Following system disassembly, cells were treated with alamarBlue reagent (Bio-Rad BUF012A) diluted to 10% in healthy BMM. Coverslips were incubated 4–8 h until a color shift was observed, and a Bio-Tek synergy HT Microplate Reader was used to measure fluorescence using an excitation wavelength of 560 nm and an emission wavelength of 590 nm.

CYP 3A4 assay

On day 14 of treatment, enzymatic activity was assessed (P450-GloCYP3A4 Assay and Screening System, Promega). Briefly, systems were disassembled, and the hepatocyte coverslips removed and incubated in DMEM with no phenol red (Invitrogen, A1443001) for 60 min with luciferin-IPA precursor solution. Supernatant was reserved and frozen at -80 °C until analysis. A secondary reaction with P450-Glow reagent was performed to generate oxyluciferin. Luminescence was measured using a Bio-Tek synergy HT Microplate Reader.

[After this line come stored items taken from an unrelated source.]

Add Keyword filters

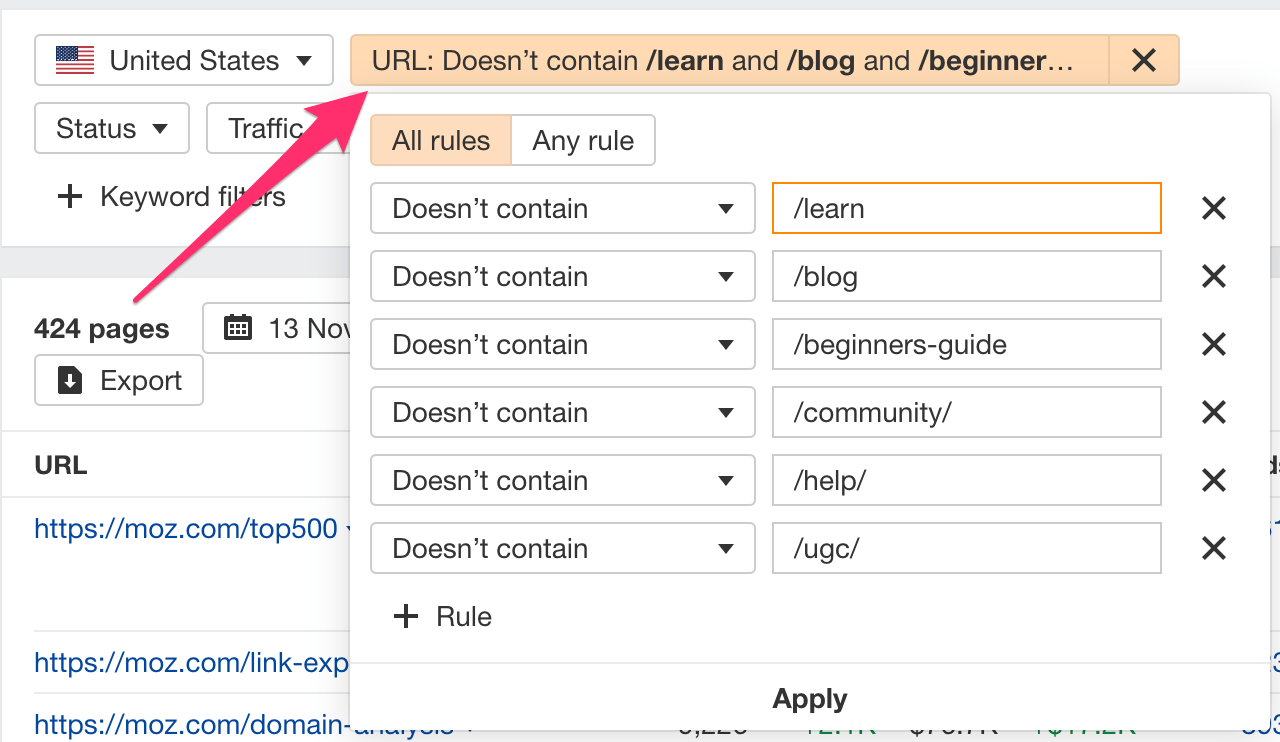pos(172,197)
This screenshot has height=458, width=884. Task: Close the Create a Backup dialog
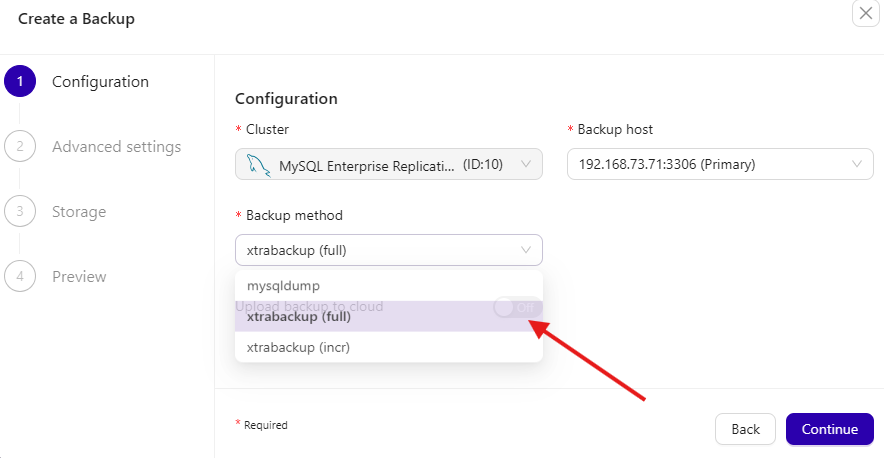[865, 14]
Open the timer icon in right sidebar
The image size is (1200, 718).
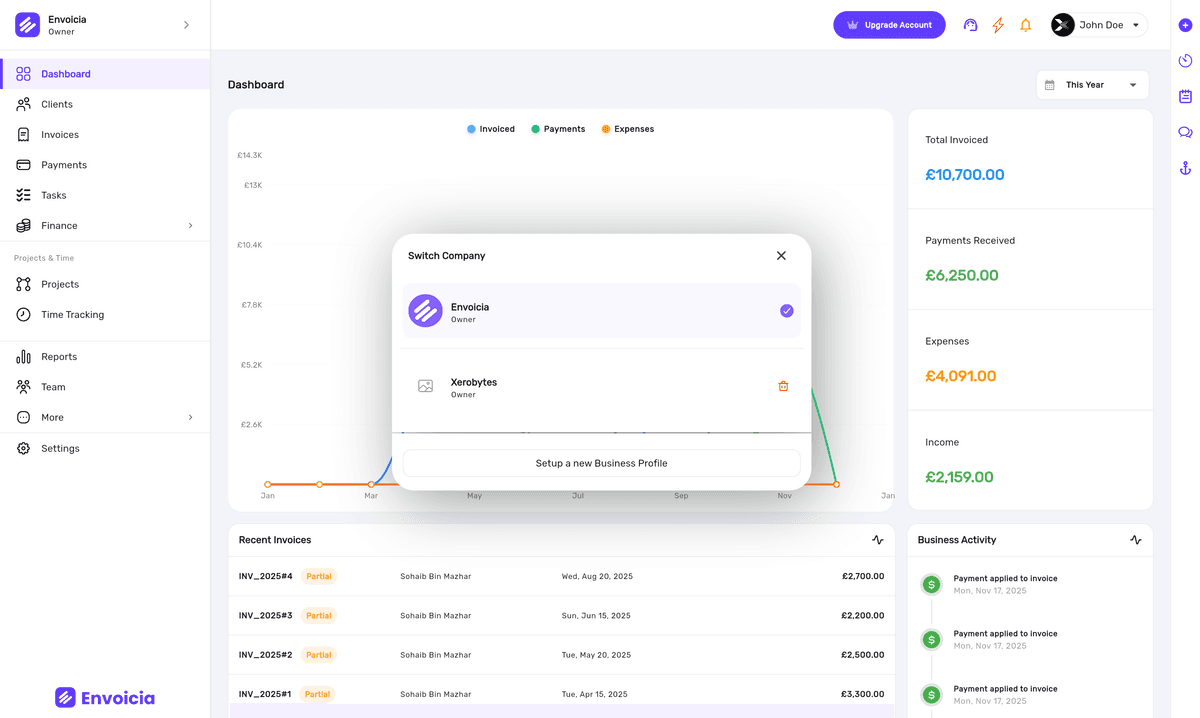1184,60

Detection of leptin and adiponectin

Soluble leptin and adiponectin were detected in reserved 2-chamber system medium, or adipocyte medium from monoculture experiments. Frozen samples were thawed and centrifuged before the assay was performed. Leptin was analyzed using a Human Leptin ELISA Kit following the manufacturer’s protocol (Abcam, ab179884). Adiponectin was analyzed using Human Adiponectin ELISA Kit following the manufacturer’s protocol (Abcam, ab99968).

Oil Red O analysis

For analysis of stored lipids in hepatocytes, following CYP analysis as described above, cells were analyzed using Oil Red O, a lipid-soluble diazo dye that gives lipid-storing vesicles a red color as an endpoint readout. Cells were fixed in 4% PFA for 10 min and rinsed twice with PBS. Coverslips were treated with an Oil Red O suspension (3:2 ratio of Oil Red O dye (0.5% in isopropanol, Sigma) to sterile water) for 30 min on an orbital shaker. Excess dye was removed, and coverslips were rinsed 2 times with PBS. Cells were imaged at 20 × magnification using phase microscopy. Steatosis was analyzed using ImageJ Fiji software46; images were binarized and gated for intensity to isolate dark red lipid droplets, and particles were separated using Watershed separation47. A percentage area of signal gated to be lipid storage was generated for each image. A minimum of 3 images per coverslip were analyzed and averaged.

Statistical analysis

Data was statistically compared using SigmaPlot using multi-way ANOVA followed by Dunnett’s test (α = 0.05). Specifically, a three-way ANOVA with factors of Healthy vs Diabetic medium, TNF-α addition, and lipid addition, with Dunnett’s test was used to compare to the healthy, no TNF-α, and no lipid addition conditions for the following evaluations: adipocyte lipid accumulation (both in monoculture and two-chamber systems), CYP3A4 activity, adiponectin, and leptin. The effect of metformin on lipid accumulation was performed with a one-way ANOVA followed by Dunnett’s test with the relative change in each condition to block for TNF-α addition and lipid addition.